NOVEL

夫婦のカタチ vol.7~心にくるコトバ~

お酒の強い康平があそこまで酔っ払って帰ってきたのは何年ぶりのことだろう。

仕事の付き合いではなくプライベートで飲みすぎることが珍しかったため(何かあったのか・・・)と少し心配する気持ちになった。

 


前回:夫婦のカタチvol.6~すれ違う想い~

はじめから読む:夫婦のカタチ vol.1~失ったもの~

 

-幸せへのきっかけ-

 

けれど心配と同時に、世間が3連休を家族で過ごしている姿が朝のニュースの街頭インタビューに映ると、

(うちも少しは家族サービスしてくれたっていいじゃない・・・?)

と小さな怒りのような感情も湧いてくる。

 

せっかくの3連休の中日なのに康平は二日酔いでダウン。

今日は1日寝て過ごすのだろう。

勇希と二人でいつものように過ごそうかと家事を済ませているところにスマホの通知画面が光った。

 

"おはよう!

今日午後は旦那出かけちゃうし、よかったら勇希くん連れてどこか美味しいランチ食べに、久屋大通公園まで散歩しに行かない?"

 

綾香さんからだった。

栄の賑わうところにベビーカーを引いて1人で行くのはとても心細いので、ママ友である綾香さんと一緒に行けるのはとても嬉しいお誘いだった。

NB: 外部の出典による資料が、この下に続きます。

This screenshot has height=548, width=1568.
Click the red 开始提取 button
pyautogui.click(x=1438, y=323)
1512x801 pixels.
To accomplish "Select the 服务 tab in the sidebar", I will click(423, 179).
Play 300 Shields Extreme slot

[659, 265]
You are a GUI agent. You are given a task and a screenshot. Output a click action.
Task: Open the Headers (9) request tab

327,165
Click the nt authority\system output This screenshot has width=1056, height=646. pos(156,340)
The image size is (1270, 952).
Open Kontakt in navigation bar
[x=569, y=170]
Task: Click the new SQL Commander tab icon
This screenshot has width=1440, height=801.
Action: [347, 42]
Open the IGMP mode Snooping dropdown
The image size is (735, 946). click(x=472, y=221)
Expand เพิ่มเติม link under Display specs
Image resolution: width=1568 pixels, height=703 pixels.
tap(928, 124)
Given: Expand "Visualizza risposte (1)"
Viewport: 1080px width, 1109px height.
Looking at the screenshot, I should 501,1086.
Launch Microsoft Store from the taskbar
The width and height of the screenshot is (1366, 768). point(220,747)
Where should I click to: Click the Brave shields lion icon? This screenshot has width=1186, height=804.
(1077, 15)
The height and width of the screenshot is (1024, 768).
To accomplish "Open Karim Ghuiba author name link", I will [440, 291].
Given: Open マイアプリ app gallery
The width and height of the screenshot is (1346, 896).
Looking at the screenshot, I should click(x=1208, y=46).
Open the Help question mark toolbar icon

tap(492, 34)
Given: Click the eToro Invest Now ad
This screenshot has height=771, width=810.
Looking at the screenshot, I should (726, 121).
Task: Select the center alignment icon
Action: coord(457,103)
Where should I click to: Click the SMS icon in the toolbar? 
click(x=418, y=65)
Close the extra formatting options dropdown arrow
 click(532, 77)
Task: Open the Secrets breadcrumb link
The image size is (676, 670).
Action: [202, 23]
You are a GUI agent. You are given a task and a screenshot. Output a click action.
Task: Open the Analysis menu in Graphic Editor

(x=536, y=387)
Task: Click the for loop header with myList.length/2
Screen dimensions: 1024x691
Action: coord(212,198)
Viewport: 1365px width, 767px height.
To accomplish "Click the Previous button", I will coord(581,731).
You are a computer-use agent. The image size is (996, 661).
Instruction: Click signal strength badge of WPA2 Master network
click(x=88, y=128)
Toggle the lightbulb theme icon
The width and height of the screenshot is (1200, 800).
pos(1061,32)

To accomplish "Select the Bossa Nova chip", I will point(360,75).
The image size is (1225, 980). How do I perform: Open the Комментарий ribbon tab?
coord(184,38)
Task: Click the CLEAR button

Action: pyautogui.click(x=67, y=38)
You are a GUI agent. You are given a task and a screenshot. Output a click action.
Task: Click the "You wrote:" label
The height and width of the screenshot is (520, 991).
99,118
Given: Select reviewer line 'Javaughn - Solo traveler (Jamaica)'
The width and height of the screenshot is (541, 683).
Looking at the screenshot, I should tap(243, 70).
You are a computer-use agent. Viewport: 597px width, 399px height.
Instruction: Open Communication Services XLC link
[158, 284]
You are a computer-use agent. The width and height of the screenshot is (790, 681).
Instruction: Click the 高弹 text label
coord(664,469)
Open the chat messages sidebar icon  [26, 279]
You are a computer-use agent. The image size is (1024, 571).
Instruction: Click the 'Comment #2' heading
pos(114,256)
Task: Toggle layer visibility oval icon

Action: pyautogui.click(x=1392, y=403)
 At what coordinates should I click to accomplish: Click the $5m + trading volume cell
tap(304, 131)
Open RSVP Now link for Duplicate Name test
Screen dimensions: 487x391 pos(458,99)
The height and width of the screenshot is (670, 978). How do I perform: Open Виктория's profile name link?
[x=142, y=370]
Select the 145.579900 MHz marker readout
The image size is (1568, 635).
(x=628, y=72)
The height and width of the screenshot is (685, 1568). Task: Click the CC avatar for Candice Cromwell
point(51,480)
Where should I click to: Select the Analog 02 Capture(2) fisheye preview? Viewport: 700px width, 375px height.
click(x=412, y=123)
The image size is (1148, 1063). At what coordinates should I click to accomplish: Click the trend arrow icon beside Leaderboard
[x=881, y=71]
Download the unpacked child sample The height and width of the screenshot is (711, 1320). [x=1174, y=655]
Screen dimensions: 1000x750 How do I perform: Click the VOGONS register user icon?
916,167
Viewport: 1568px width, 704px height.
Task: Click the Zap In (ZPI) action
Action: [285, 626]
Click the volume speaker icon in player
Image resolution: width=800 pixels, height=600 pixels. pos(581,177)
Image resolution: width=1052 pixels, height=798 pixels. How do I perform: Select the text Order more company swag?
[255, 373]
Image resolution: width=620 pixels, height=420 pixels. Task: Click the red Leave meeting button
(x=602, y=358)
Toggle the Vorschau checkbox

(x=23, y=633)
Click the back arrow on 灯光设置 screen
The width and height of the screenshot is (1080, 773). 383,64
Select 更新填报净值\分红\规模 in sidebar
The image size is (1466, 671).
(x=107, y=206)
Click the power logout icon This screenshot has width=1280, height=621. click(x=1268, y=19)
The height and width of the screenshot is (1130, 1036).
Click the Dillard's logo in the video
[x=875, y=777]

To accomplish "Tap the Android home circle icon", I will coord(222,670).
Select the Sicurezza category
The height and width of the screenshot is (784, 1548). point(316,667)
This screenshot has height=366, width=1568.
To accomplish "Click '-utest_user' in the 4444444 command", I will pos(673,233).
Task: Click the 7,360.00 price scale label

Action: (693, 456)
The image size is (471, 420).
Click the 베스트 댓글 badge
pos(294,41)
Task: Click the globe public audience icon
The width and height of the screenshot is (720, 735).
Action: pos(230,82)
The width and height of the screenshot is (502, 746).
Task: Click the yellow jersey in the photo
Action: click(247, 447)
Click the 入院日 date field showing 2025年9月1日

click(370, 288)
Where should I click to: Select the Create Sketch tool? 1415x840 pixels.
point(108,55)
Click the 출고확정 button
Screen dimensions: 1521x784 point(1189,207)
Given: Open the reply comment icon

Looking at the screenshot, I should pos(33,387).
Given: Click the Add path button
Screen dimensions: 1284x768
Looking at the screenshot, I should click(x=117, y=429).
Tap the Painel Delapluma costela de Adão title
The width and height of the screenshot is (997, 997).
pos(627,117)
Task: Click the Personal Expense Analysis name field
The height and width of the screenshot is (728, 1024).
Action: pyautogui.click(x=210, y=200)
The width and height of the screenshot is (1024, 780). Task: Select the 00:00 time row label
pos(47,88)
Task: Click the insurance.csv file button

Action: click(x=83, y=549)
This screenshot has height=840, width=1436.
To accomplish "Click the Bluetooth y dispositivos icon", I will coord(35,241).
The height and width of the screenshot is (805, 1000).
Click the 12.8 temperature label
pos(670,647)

何よりもせっかくの連休を楽しく過ごせることが嬉しくて、私は"行く行く!喜んで!"

とすぐに返事をした。

 

綾香さんの車で栄まで移動し、ガレットが人気のお店へ向かった。

テラス席に案内され、ベビーカーを2台並べてランチを楽しんだ。

有名店の味に舌鼓する中、綾香さんは

「連休は旦那さんお仕事?」

と聞いてきた。

「昨日まで出張で今日明日は休みなんだけどね。なんか昨日珍しく飲みすぎた様子で帰っきて、今日は今頃家でまだ横になってるはず」

「うちの旦那には家族サービスとかそういうのはあんまり期待できないみたい」

なんて康平への愚痴も一緒になって出てきてしまった。